On my way to work this morning, which is well before sunrise, I was stopped at a red light and could swear I saw a "shooting star" rapidly cross the clear sky over Richmond. I hadn't finished drinking my first cup of coffee, though, so maybe it was not really there, but it sure did look like a meteor scraping our Earth's atmosphere as it burns on entry. What I saw, and what many of you could start noticing overnight through the next week, is the Perseids meteor shower. Earth entered the path of Comet-Swift Tuttle's debris this week, leading to some of the first meteor spottings from this shower, including mine this morning.
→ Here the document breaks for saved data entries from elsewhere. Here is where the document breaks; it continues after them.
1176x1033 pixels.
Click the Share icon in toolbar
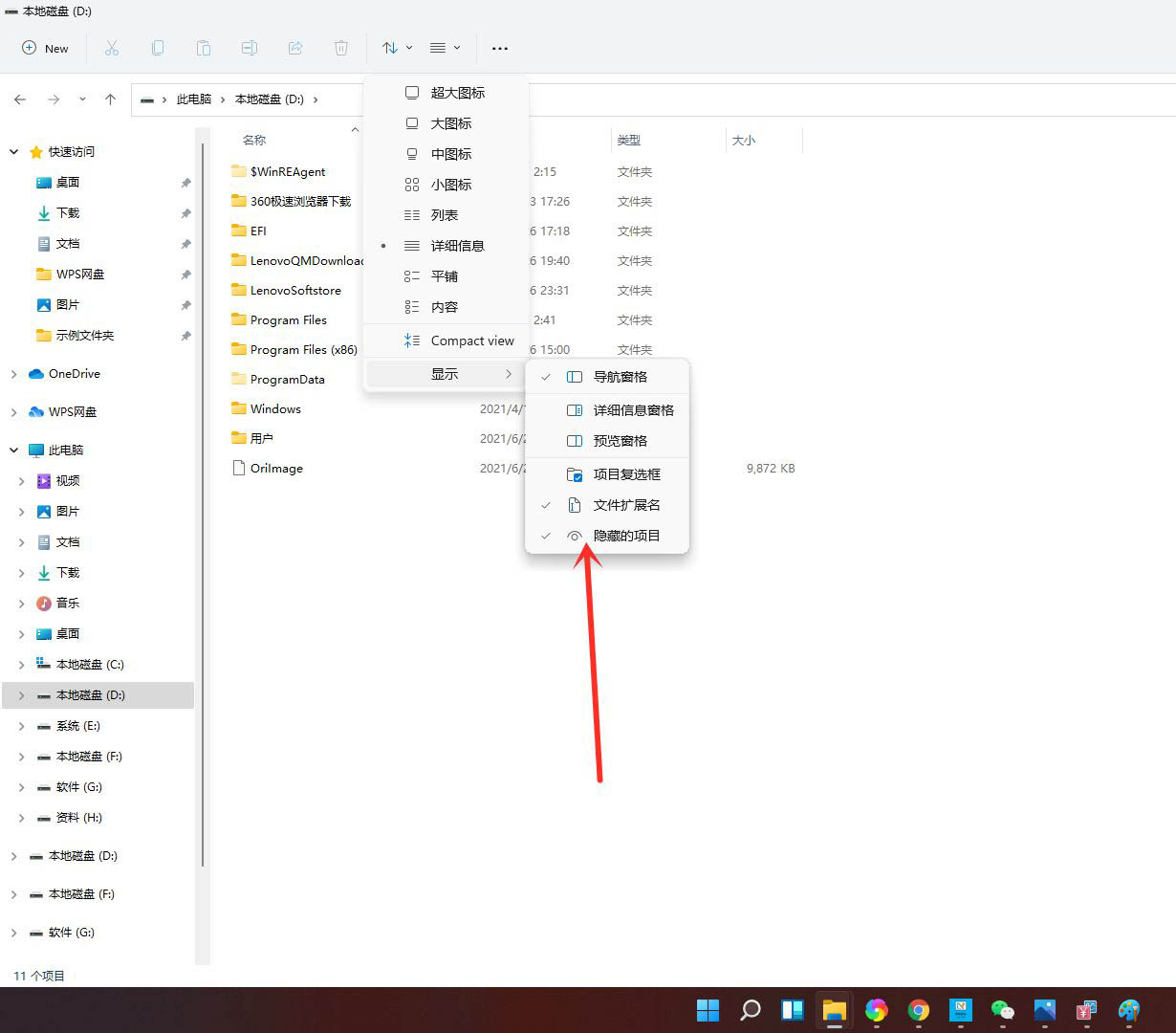click(x=295, y=48)
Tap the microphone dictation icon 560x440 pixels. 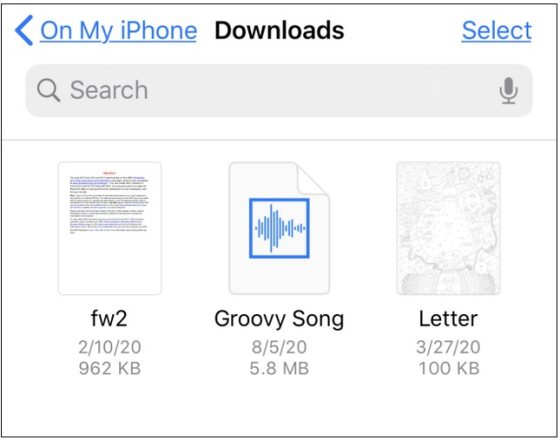tap(509, 90)
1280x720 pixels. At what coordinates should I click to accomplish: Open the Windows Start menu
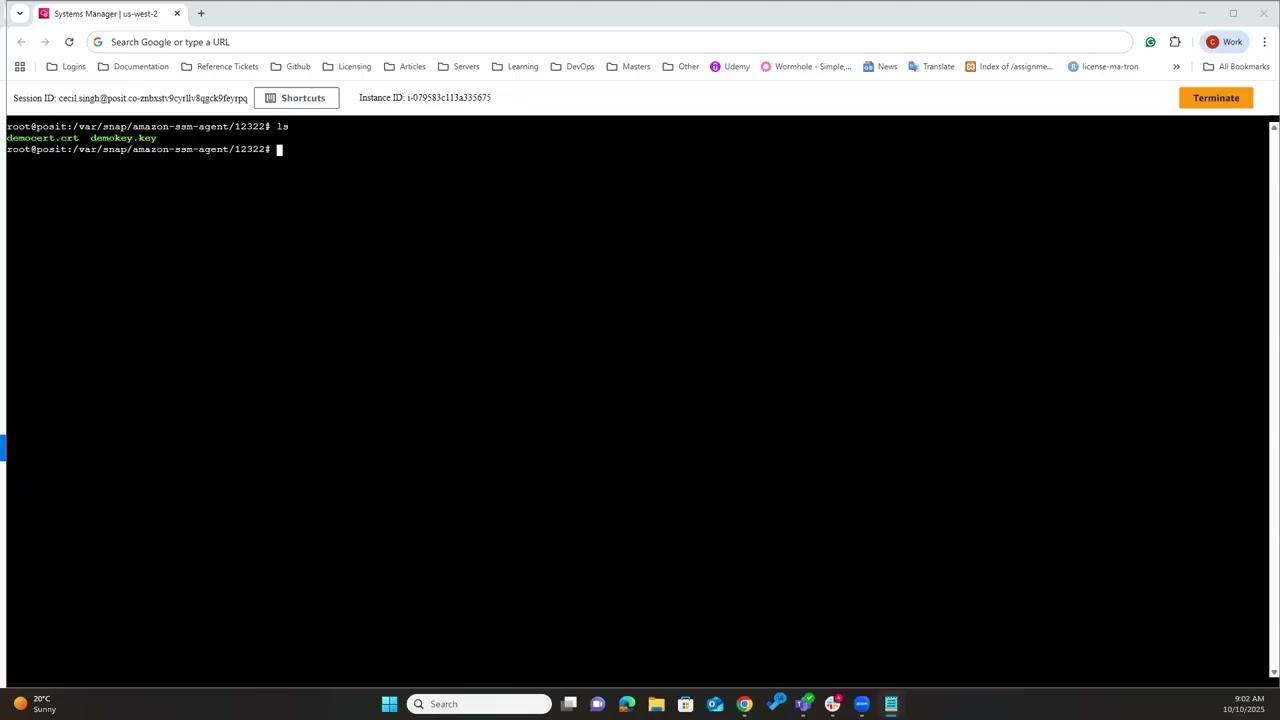pyautogui.click(x=389, y=704)
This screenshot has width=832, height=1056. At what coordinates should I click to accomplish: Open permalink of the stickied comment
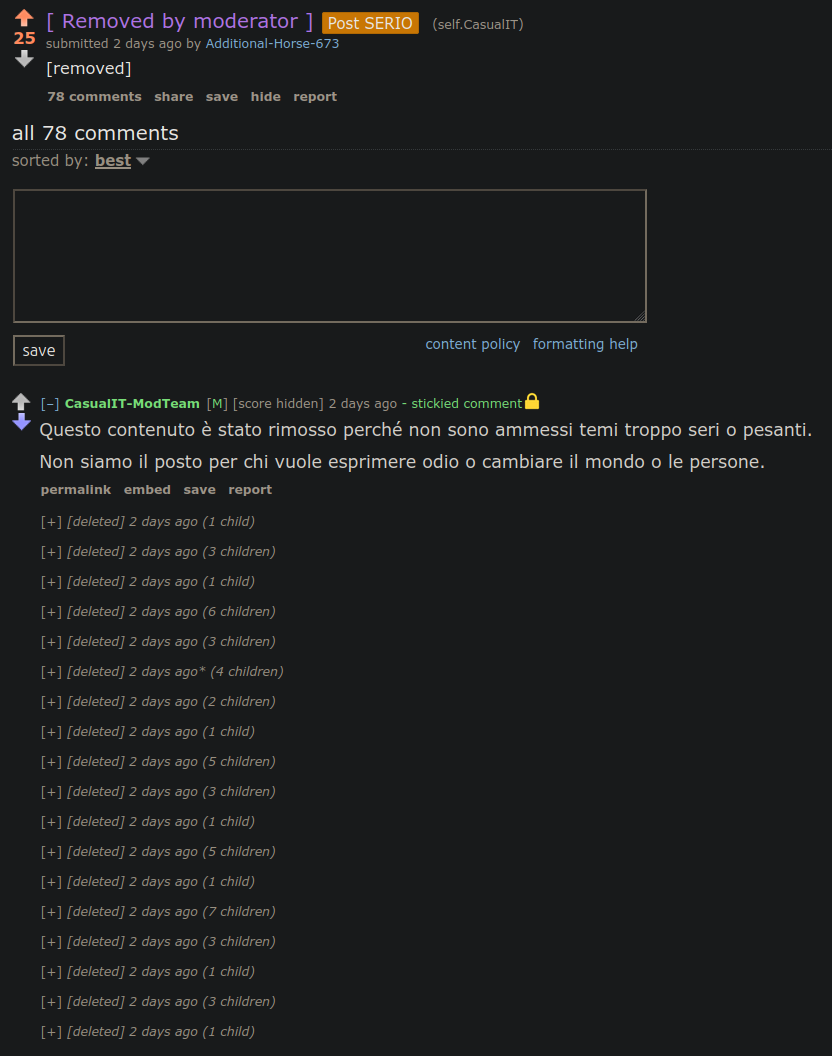click(75, 490)
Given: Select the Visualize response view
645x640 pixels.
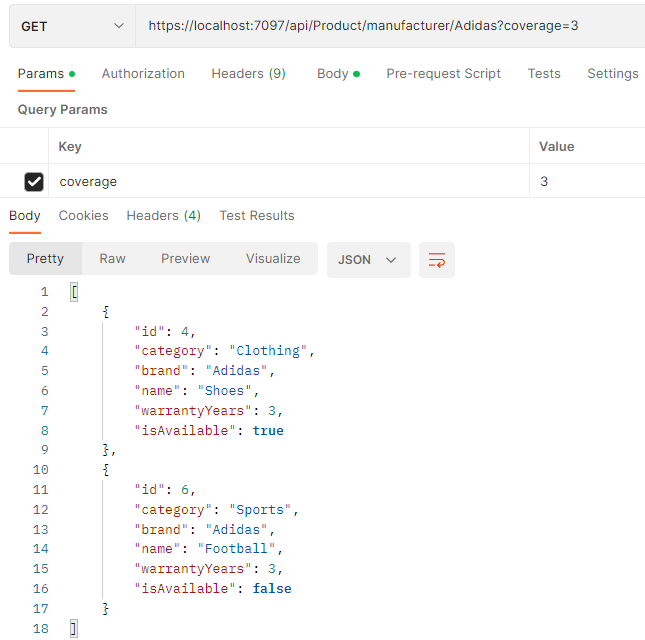Looking at the screenshot, I should (273, 259).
You can watch a video of one caught on tape a few days ago here (posted on SpaceWeather.com) from a NASA camera at Alabama's Marshall Space Flight Center. The shower peaks on August 12th and 13th, that's next Thursday night into Friday morning, between 10 PM and dawn. Viewing of the Perseids (the meteors are named this because they appear to originate from the constellation Perseus) should be pretty good this year because the thin, crescent Moon will set around Midnight and not add a glare to the otherwise stunning meteor display. You can expect to see anywhere from a couple dozen to 60 meteors per hour (that's potentially one a minute!) during the peak. For the most meteors, look northeast in the hours just before dawn:
(View looking Northeast around Midnight August 12-13. Image: NASA)
These meteors book it across the sky (140,000 mph), typically, so keep those eyes peeled for bright, quick streaks of light. If you blink, you might miss one!